**Consignes**
Dans l'extrait sur le villageois, comment Buffon a-t-il défini le génie ?

Ce qui étonne aussi, c’est la promptitude de son jugement, la rapidité de sa pensée. Son esprit court d’une idée à l’autre, en supprimant les intermédiaires ; il a du goût pour les voies abrégées et résout des problèmes en se jouant. Il se conduit moins par raisonnement que par instinct, et il n’a pas besoin de savoir, il devine. Il bâtit ses petits systèmes comme l’oiseau fait son nid ; souvent il ne pourrait vous expliquer ses raisons, il ne les connaîtra lui-même que plus tard. Mais regardez-y de près, et vous reconnaîtrez que le secret instinct qui le pousse et le guide est un instinct acquis, que ses divinations ont été préparées de loin, qu’il a beaucoup réfléchi, beaucoup observé, qu’il a vu beaucoup de choses que les autres regardaient sans les voir. Laplace disait « que les découvertes consistent en des rapprochemens d’idées susceptibles de se joindre et qui étaient isolées jusqu’alors. » Ce villageois génial a contracté de bonne heure l’habitude de comparer et de rapprocher les idées. Il possède le don de l’attention concentrée et intense, et il dit lui-même que s’il est moins sot que ses voisins, c’est qu’il est attentif et patient. Il ne se doute pas cependant que Buffon a défini le génie une longue patience.

**Données**
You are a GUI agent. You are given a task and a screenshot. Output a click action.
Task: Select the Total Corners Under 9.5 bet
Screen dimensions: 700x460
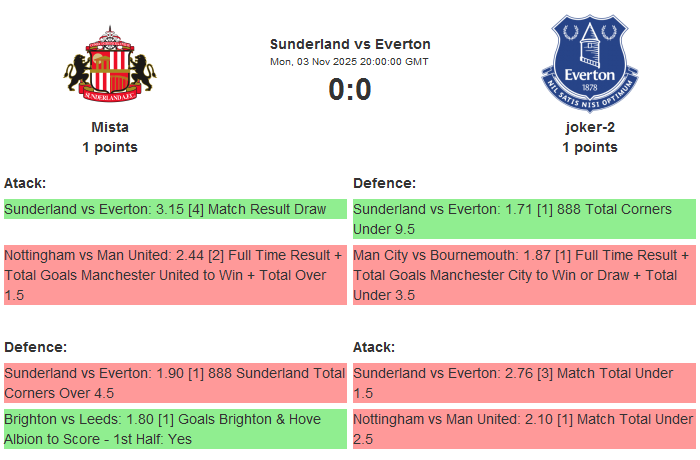524,219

**Solution**
Comme une longue patience.